— Information —
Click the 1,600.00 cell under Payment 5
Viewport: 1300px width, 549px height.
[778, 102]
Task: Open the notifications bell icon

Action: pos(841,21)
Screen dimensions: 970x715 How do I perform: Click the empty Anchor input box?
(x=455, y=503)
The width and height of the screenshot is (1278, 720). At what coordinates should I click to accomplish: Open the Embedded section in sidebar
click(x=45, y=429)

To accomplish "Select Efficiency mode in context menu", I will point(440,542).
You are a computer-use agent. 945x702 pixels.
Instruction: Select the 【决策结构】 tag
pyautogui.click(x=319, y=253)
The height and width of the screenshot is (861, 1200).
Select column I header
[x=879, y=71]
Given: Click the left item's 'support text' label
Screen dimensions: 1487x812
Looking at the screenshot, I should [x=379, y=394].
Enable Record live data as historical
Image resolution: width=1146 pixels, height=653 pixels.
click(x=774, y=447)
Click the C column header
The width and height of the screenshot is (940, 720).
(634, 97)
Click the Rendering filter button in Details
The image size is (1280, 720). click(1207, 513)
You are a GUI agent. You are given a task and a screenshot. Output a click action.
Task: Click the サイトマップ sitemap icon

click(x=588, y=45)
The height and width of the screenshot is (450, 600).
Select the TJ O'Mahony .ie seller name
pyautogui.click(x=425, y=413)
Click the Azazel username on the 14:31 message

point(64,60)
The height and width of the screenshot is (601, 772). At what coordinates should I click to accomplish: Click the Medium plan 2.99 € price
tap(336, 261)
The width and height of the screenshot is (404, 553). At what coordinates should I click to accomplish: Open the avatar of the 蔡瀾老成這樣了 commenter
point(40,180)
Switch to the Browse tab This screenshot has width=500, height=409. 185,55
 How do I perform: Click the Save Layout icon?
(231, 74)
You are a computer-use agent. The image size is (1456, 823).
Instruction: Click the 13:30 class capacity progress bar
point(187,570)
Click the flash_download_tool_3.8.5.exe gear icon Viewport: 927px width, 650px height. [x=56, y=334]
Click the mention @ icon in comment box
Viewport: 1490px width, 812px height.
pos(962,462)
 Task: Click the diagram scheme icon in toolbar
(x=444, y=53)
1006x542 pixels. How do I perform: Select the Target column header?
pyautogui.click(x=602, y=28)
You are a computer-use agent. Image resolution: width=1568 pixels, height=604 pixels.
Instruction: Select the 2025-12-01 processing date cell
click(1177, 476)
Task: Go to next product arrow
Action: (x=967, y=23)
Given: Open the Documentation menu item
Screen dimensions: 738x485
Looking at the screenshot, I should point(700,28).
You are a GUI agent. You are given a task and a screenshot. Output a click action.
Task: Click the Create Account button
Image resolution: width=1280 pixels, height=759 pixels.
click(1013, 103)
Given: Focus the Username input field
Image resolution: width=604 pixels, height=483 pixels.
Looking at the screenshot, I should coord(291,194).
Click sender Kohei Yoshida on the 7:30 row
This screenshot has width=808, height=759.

— Exercise goal —
For the string "computer", show each line of the listing where it appears.

— Answer to this task —
You are a computer-use agent. 945x702 pixels.
You are a computer-use agent. The image size is (1456, 823).
You are a computer-use agent. Image resolution: width=1568 pixels, height=604 pixels.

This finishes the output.